Problem =
Lines from the beginning of the data through the line containing "رکورد گینس بزرگترین ریش جهان (956, 2085)" are to be copied exactly, with no other line included.

++++ Dataset entries

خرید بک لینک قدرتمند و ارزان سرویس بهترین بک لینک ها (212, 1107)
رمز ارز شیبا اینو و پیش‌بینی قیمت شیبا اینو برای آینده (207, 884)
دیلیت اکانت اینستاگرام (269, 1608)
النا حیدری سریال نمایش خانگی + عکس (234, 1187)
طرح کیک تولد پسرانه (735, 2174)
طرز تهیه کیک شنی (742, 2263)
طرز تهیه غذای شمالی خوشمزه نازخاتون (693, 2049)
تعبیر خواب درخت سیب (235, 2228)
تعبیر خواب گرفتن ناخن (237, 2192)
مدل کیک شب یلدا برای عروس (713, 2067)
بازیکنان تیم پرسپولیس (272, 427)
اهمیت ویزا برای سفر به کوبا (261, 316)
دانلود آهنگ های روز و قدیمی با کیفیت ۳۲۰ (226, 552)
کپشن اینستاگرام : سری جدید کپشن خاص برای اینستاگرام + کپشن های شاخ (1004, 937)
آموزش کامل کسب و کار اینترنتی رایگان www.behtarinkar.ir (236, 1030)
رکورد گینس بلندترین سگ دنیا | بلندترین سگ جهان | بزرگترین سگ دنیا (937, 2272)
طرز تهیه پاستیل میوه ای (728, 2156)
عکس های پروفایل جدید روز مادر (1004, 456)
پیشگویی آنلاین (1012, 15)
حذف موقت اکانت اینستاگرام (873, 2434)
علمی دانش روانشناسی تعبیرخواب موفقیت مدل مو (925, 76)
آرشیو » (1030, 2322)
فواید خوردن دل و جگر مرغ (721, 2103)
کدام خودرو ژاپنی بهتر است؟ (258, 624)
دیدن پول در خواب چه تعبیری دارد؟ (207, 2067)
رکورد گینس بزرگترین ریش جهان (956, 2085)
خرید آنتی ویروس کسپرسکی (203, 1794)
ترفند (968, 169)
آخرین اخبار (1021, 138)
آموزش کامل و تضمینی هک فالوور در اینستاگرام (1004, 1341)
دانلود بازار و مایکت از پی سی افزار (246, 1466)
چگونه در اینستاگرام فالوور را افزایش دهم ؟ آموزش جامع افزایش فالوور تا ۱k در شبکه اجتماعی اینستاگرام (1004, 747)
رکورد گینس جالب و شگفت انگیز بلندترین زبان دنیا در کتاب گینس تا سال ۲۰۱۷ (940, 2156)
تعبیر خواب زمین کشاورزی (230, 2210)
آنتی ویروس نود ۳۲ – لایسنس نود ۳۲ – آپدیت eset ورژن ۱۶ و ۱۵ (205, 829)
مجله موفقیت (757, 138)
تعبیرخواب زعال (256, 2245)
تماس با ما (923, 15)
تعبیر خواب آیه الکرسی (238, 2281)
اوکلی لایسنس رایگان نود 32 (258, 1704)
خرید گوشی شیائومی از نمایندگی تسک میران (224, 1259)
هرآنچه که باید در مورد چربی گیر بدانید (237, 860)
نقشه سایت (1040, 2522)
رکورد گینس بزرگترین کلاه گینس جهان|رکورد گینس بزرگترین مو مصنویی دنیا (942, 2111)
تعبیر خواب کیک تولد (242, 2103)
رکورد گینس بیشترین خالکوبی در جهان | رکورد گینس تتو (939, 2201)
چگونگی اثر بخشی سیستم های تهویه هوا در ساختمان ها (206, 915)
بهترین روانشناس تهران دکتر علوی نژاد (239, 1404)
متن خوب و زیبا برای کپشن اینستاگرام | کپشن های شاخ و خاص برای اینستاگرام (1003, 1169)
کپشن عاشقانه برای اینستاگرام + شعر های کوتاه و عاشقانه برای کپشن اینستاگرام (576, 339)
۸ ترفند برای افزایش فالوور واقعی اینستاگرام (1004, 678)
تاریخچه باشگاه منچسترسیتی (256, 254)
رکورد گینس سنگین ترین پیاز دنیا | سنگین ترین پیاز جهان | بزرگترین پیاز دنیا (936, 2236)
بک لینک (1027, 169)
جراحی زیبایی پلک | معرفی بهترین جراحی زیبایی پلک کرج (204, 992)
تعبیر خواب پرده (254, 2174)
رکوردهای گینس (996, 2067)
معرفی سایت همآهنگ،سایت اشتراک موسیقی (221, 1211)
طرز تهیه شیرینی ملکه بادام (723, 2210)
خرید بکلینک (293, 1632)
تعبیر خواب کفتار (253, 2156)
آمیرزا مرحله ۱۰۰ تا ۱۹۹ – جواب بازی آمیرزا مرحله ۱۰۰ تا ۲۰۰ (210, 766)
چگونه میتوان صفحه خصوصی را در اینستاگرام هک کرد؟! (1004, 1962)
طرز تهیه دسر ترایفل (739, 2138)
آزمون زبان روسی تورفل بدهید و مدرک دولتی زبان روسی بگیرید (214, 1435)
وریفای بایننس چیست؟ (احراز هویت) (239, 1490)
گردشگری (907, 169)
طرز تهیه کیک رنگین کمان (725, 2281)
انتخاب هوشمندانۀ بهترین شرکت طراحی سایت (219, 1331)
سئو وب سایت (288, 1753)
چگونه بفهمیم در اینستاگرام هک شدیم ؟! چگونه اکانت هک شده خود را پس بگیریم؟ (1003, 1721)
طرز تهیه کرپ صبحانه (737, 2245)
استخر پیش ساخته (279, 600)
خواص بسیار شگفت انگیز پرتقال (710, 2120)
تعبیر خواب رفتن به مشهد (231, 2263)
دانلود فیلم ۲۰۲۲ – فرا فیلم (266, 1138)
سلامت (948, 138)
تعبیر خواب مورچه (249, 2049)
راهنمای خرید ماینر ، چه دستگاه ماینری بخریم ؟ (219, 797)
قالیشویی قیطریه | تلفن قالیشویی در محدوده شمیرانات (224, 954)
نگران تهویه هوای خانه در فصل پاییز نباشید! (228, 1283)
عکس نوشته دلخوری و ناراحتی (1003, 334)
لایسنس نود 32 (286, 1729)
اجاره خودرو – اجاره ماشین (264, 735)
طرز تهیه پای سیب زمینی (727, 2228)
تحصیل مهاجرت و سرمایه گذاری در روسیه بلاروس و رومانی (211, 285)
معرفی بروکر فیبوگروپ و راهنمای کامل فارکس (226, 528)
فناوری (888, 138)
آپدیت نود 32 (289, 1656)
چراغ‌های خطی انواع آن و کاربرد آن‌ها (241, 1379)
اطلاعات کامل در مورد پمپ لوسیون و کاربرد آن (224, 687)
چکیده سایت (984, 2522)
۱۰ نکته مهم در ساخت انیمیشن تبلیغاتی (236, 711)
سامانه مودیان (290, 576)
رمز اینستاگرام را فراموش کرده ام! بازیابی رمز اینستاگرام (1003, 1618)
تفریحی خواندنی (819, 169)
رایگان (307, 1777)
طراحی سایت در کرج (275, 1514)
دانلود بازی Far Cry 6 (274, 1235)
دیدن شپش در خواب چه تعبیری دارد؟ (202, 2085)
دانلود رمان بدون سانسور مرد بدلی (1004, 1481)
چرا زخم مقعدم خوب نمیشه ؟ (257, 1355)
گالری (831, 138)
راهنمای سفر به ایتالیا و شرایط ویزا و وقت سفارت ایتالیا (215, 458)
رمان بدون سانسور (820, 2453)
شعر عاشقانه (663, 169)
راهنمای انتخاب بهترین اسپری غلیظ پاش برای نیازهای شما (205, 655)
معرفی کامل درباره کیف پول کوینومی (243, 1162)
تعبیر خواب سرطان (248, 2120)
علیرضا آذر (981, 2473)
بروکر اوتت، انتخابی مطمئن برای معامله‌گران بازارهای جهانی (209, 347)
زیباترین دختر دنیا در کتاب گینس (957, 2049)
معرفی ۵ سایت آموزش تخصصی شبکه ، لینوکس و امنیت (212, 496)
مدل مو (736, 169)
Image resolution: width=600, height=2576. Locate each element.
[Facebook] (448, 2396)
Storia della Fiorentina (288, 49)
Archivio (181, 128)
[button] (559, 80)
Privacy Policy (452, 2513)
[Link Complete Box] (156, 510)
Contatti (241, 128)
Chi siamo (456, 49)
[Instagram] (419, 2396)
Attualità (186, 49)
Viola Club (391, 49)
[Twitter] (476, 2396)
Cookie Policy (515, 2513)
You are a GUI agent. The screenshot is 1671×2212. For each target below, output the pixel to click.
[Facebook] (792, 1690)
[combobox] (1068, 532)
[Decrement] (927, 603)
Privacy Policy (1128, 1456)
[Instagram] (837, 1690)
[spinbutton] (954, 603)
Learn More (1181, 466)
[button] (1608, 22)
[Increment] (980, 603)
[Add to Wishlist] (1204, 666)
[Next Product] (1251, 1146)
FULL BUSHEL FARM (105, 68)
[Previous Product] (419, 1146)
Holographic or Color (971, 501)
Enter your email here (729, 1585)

++++++++

Task output =
خرید بک لینک قدرتمند و ارزان سرویس بهترین بک لینک ها (212, 1107)
رمز ارز شیبا اینو و پیش‌بینی قیمت شیبا اینو برای آینده (207, 884)
دیلیت اکانت اینستاگرام (269, 1608)
النا حیدری سریال نمایش خانگی + عکس (234, 1187)
طرح کیک تولد پسرانه (735, 2174)
طرز تهیه کیک شنی (742, 2263)
طرز تهیه غذای شمالی خوشمزه نازخاتون (693, 2049)
تعبیر خواب درخت سیب (235, 2228)
تعبیر خواب گرفتن ناخن (237, 2192)
مدل کیک شب یلدا برای عروس (713, 2067)
بازیکنان تیم پرسپولیس (272, 427)
اهمیت ویزا برای سفر به کوبا (261, 316)
دانلود آهنگ های روز و قدیمی با کیفیت ۳۲۰ (226, 552)
کپشن اینستاگرام : سری جدید کپشن خاص برای اینستاگرام + کپشن های شاخ (1004, 937)
آموزش کامل کسب و کار اینترنتی رایگان www.behtarinkar.ir (236, 1030)
رکورد گینس بلندترین سگ دنیا | بلندترین سگ جهان | بزرگترین سگ دنیا (937, 2272)
طرز تهیه پاستیل میوه ای (728, 2156)
عکس های پروفایل جدید روز مادر (1004, 456)
پیشگویی آنلاین (1012, 15)
حذف موقت اکانت اینستاگرام (873, 2434)
علمی دانش روانشناسی تعبیرخواب موفقیت مدل مو (925, 76)
آرشیو » (1030, 2322)
فواید خوردن دل و جگر مرغ (721, 2103)
کدام خودرو ژاپنی بهتر است؟ (258, 624)
دیدن پول در خواب چه تعبیری دارد؟ (207, 2067)
رکورد گینس بزرگترین ریش جهان (956, 2085)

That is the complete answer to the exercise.